» Task requirements
Print each of the following records verbatim, keeping every line as it is.

» Data provided
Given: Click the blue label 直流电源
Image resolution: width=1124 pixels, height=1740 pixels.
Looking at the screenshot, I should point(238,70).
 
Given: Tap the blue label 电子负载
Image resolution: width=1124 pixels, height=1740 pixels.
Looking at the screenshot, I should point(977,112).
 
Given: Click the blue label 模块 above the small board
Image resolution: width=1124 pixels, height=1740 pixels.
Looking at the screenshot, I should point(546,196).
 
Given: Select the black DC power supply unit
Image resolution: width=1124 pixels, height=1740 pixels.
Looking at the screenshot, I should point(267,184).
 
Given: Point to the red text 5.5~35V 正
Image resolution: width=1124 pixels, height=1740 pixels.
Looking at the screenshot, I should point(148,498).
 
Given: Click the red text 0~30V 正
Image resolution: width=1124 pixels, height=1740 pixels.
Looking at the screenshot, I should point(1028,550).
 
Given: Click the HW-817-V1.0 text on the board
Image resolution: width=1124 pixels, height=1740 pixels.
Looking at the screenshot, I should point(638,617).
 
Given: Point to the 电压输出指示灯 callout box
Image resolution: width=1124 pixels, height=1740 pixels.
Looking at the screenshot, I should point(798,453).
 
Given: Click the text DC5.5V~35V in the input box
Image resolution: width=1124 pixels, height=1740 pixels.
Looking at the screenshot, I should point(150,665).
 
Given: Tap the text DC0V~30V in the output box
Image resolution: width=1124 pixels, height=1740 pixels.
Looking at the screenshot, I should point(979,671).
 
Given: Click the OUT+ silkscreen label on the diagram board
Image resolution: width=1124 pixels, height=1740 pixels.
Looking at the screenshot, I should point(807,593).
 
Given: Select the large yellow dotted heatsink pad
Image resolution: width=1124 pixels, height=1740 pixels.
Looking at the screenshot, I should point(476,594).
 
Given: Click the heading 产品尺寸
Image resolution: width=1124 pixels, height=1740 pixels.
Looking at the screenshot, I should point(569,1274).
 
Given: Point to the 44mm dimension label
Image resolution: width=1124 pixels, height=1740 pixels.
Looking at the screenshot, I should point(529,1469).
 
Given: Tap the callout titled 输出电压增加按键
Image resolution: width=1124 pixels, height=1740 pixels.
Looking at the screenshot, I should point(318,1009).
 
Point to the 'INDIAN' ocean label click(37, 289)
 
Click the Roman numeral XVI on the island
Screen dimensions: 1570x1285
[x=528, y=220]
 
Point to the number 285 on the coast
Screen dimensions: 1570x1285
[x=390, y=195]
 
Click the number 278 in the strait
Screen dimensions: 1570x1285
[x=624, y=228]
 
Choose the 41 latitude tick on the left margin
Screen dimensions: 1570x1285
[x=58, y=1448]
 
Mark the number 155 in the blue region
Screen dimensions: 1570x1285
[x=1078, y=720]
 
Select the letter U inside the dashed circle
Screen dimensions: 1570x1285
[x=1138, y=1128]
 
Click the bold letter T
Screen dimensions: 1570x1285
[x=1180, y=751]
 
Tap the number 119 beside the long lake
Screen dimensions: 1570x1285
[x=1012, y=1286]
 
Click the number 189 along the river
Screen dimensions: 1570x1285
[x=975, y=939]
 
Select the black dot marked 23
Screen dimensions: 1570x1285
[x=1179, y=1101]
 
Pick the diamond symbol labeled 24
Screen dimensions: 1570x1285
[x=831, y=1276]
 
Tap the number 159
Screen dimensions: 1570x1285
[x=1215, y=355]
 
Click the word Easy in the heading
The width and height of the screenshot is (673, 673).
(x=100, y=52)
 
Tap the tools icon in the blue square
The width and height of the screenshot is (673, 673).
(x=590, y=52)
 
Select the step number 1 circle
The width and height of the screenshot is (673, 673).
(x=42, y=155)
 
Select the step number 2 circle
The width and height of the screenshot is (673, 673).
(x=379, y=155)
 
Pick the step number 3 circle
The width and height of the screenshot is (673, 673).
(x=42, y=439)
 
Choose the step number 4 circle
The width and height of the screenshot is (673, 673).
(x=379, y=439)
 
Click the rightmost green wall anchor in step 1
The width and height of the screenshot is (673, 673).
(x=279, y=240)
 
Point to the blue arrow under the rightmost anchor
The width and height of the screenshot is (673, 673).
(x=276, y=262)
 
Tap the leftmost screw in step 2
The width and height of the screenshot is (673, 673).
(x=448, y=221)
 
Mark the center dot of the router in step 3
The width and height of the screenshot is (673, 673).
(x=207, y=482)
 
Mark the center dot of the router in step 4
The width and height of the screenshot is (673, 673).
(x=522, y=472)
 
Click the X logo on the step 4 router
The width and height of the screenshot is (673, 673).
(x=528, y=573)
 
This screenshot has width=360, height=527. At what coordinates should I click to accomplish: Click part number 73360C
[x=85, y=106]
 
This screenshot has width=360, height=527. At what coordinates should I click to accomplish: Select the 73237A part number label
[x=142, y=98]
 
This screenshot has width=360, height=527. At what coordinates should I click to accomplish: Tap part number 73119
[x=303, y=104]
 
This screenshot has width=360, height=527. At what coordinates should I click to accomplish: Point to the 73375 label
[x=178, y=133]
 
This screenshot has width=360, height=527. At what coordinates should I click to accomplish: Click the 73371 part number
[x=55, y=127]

» Complete output
Given: Click the blue label 直流电源
Image resolution: width=1124 pixels, height=1740 pixels.
Looking at the screenshot, I should point(238,70).
 
Given: Tap the blue label 电子负载
Image resolution: width=1124 pixels, height=1740 pixels.
Looking at the screenshot, I should point(977,112).
 
Given: Click the blue label 模块 above the small board
Image resolution: width=1124 pixels, height=1740 pixels.
Looking at the screenshot, I should point(546,196).
 
Given: Select the black DC power supply unit
Image resolution: width=1124 pixels, height=1740 pixels.
Looking at the screenshot, I should point(267,184).
 
Given: Point to the red text 5.5~35V 正
Image resolution: width=1124 pixels, height=1740 pixels.
Looking at the screenshot, I should point(148,498).
 
Given: Click the red text 0~30V 正
Image resolution: width=1124 pixels, height=1740 pixels.
Looking at the screenshot, I should point(1028,550).
 
Given: Click the HW-817-V1.0 text on the board
Image resolution: width=1124 pixels, height=1740 pixels.
Looking at the screenshot, I should point(638,617).
 
Given: Point to the 电压输出指示灯 callout box
Image resolution: width=1124 pixels, height=1740 pixels.
Looking at the screenshot, I should point(798,453).
 
Given: Click the text DC5.5V~35V in the input box
Image resolution: width=1124 pixels, height=1740 pixels.
Looking at the screenshot, I should point(150,665).
 
Given: Tap the text DC0V~30V in the output box
Image resolution: width=1124 pixels, height=1740 pixels.
Looking at the screenshot, I should point(979,671).
 
Given: Click the OUT+ silkscreen label on the diagram board
Image resolution: width=1124 pixels, height=1740 pixels.
Looking at the screenshot, I should point(807,593).
 
Given: Select the large yellow dotted heatsink pad
Image resolution: width=1124 pixels, height=1740 pixels.
Looking at the screenshot, I should point(476,594).
 
Given: Click the heading 产品尺寸
Image resolution: width=1124 pixels, height=1740 pixels.
Looking at the screenshot, I should point(569,1274).
 
Given: Point to the 44mm dimension label
Image resolution: width=1124 pixels, height=1740 pixels.
Looking at the screenshot, I should point(529,1469).
 
Given: Tap the callout titled 输出电压增加按键
Image resolution: width=1124 pixels, height=1740 pixels.
Looking at the screenshot, I should point(318,1009).
 
Point to the 'INDIAN' ocean label click(37, 289)
 
Click the Roman numeral XVI on the island
Screen dimensions: 1570x1285
[x=528, y=220]
 
Point to the number 285 on the coast
Screen dimensions: 1570x1285
[x=390, y=195]
 
Click the number 278 in the strait
Screen dimensions: 1570x1285
[x=624, y=228]
 
Choose the 41 latitude tick on the left margin
Screen dimensions: 1570x1285
[x=58, y=1448]
 
Mark the number 155 in the blue region
Screen dimensions: 1570x1285
[x=1078, y=720]
 
Select the letter U inside the dashed circle
Screen dimensions: 1570x1285
[x=1138, y=1128]
 
Click the bold letter T
Screen dimensions: 1570x1285
[x=1180, y=751]
 
Tap the number 119 beside the long lake
Screen dimensions: 1570x1285
[x=1012, y=1286]
 
Click the number 189 along the river
Screen dimensions: 1570x1285
[x=975, y=939]
 
Select the black dot marked 23
Screen dimensions: 1570x1285
[x=1179, y=1101]
 
Pick the diamond symbol labeled 24
Screen dimensions: 1570x1285
[x=831, y=1276]
 
Tap the number 159
Screen dimensions: 1570x1285
[x=1215, y=355]
 
Click the word Easy in the heading
The width and height of the screenshot is (673, 673).
(x=100, y=52)
 
Tap the tools icon in the blue square
The width and height of the screenshot is (673, 673).
(x=590, y=52)
 
Select the step number 1 circle
The width and height of the screenshot is (673, 673).
(x=42, y=155)
 
Select the step number 2 circle
The width and height of the screenshot is (673, 673).
(x=379, y=155)
 
Pick the step number 3 circle
The width and height of the screenshot is (673, 673).
(x=42, y=439)
 
Choose the step number 4 circle
The width and height of the screenshot is (673, 673).
(x=379, y=439)
 
Click the rightmost green wall anchor in step 1
The width and height of the screenshot is (673, 673).
(x=279, y=240)
 
Point to the blue arrow under the rightmost anchor
The width and height of the screenshot is (673, 673).
(x=276, y=262)
 
Tap the leftmost screw in step 2
The width and height of the screenshot is (673, 673).
(x=448, y=221)
 
Mark the center dot of the router in step 3
The width and height of the screenshot is (673, 673).
(x=207, y=482)
 
Mark the center dot of the router in step 4
The width and height of the screenshot is (673, 673).
(x=522, y=472)
 
Click the X logo on the step 4 router
The width and height of the screenshot is (673, 673).
(x=528, y=573)
 
This screenshot has width=360, height=527. At what coordinates should I click to accomplish: Click part number 73360C
[x=85, y=106]
 
This screenshot has width=360, height=527. At what coordinates should I click to accomplish: Select the 73237A part number label
[x=142, y=98]
 
This screenshot has width=360, height=527. At what coordinates should I click to accomplish: Tap part number 73119
[x=303, y=104]
 
This screenshot has width=360, height=527. At what coordinates should I click to accomplish: Point to the 73375 label
[x=178, y=133]
 
This screenshot has width=360, height=527. At what coordinates should I click to accomplish: Click the 73371 part number
[x=55, y=127]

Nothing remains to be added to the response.